Police allow Jewish visitors ascend Temple Mount
Israeli police allowed Jewish visitors to enter the Temple Mount on Sunday morning after the conclusion of Muslim dawn prayers.
Visitors entered the hilltop plaza in groups of around 20, escorted by police.
For several nights, including Saturday night, Islamist Palestinians have barricaded themselves inside the Al-Aqsa Mosque with a stockpile of stones and firecrackers. Police did not enter the Temple Mount, and it is believed that guards employed by the Islamic Waqf, which administers the holy site, evacuated the Palestinians.
The Waqf is funded and overseen by Jordan, which appealed to Israel not to order police to evict the Palestinians.
Also, on Sunday morning, thousands of Jews visited the Western Wall for the traditional Priestly Blessing.

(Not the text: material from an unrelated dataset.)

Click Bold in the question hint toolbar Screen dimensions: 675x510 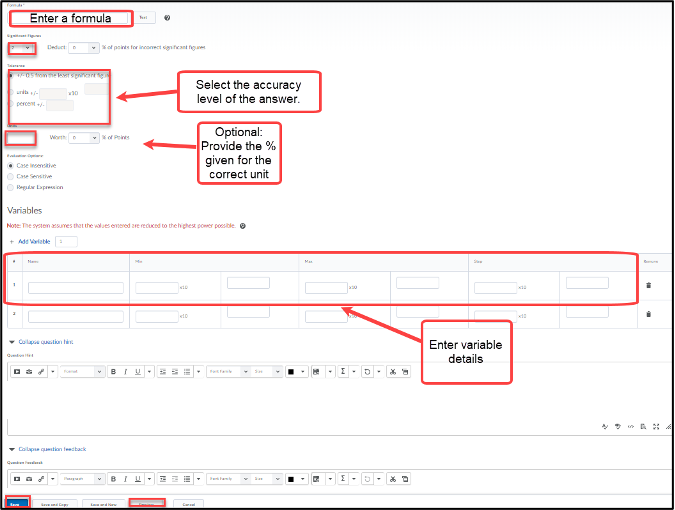click(x=113, y=371)
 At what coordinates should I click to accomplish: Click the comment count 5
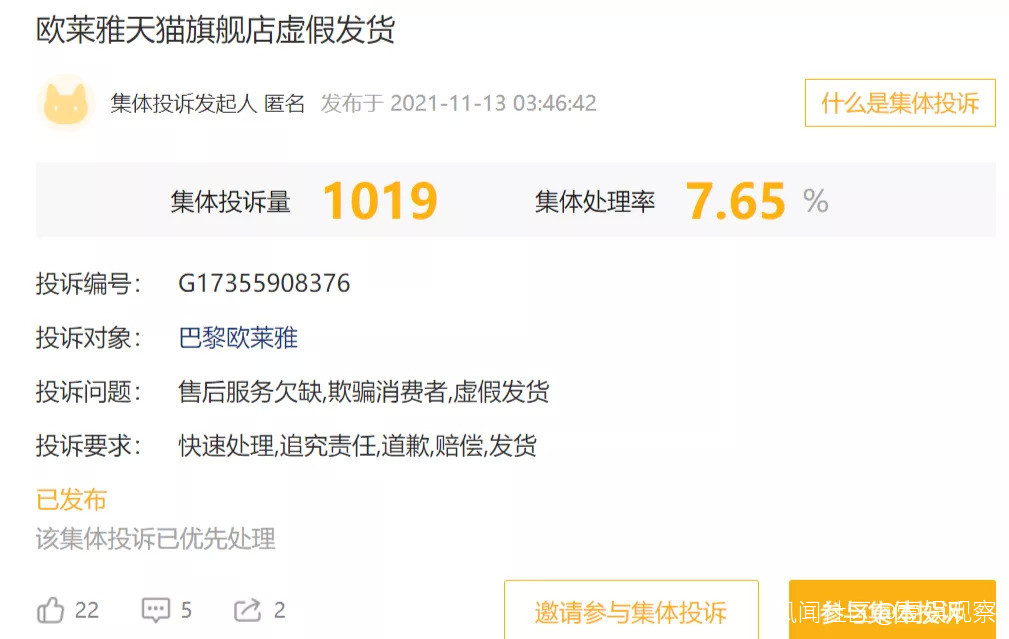point(186,610)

The event, held during major holidays, features hundreds of kohanim, descendants of Aaron the Priest, giving special blessings.

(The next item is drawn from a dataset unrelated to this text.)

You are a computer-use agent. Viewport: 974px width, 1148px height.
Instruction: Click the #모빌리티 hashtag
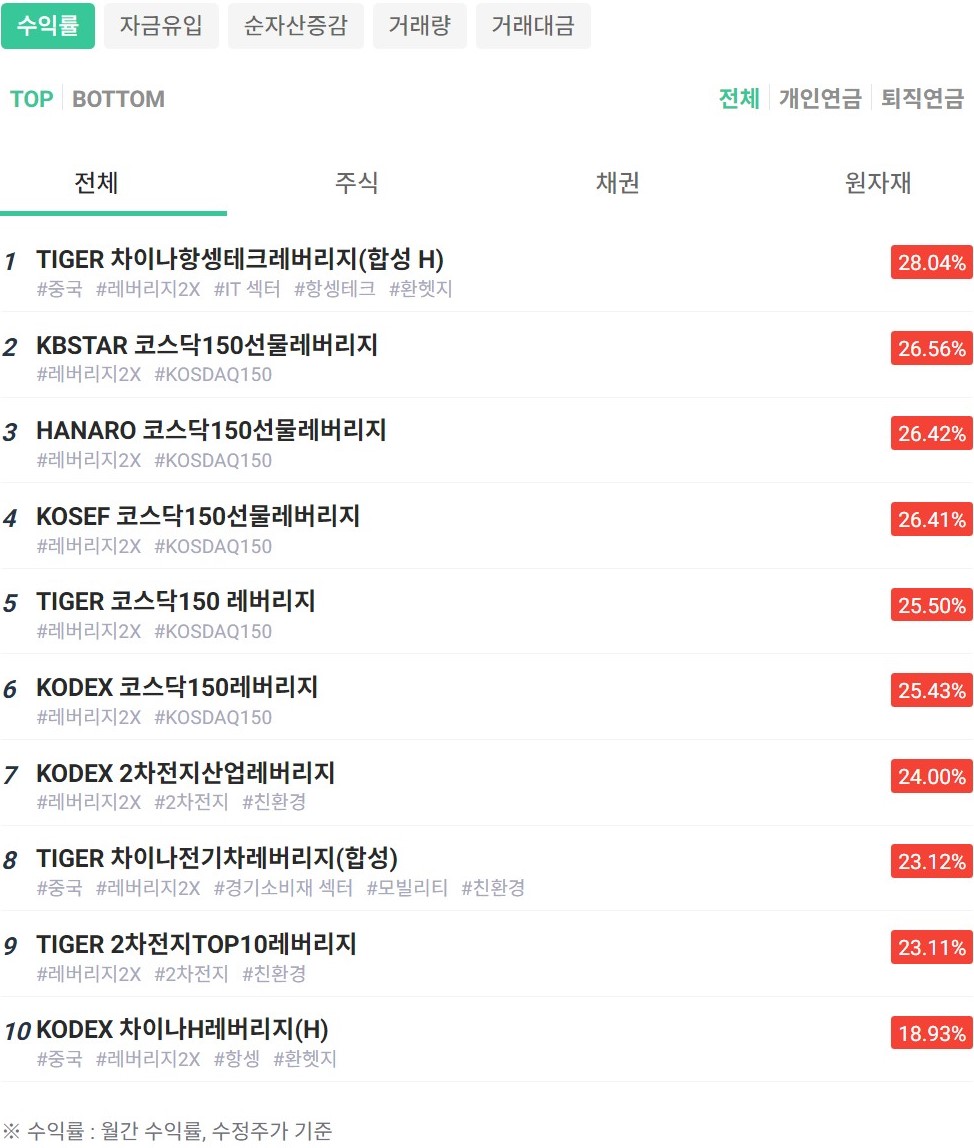tap(407, 888)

There were fears that violence would disrupt the Priestly Blessing with the overlap of the Islamic month of Ramadan and the week-long Jewish holiday of Passover.
The Temple Mount, where the First and Second Temples were built, is the overall holiest site in Judaism. The Western Wall, also known as the Wailing Wall, is the only remnant of a retaining wall encircling the Temple Mount built by Herod the Great and is the holiest site where Jews can freely pray.
Rabbis are increasingly divided over Jews ascending to the Temple Mount. For centuries, the widespread rabbinic consensus was that the laws of ritual purity still apply to the site. But in recent years, a growing number of rabbis have argued that ritual purity laws don’t apply to all sections of the Temple Mount and encourage visits to permitted areas to maintain Jewish connections to the Mount.
In September, the number of Jews visiting the Temple Mount crossed the 50,000 threshold for the first time in modern history, according to Beyadenu, an organisation working to advance Jewish ties to the holy site.
The delicate status quo governing the Temple Mount goes back to 1967 when Israel liberated the Old City of Jerusalem from Jordan during the Six Day War. Fearing a religious war, then-defence minister Moshe Dayan agreed to let the Islamic Waqf, a Muslim trusteeship, continue managing the holy site’s day-to-day affairs while Israel would maintain overall sovereignty and be responsible for security.
According to the status quo, Jews and non-Muslims would be allowed to visit the Temple Mount but not pray there.
Jordanian oversight over the Waqf is enshrined in the Israel-Jordan peace treaty of 1994.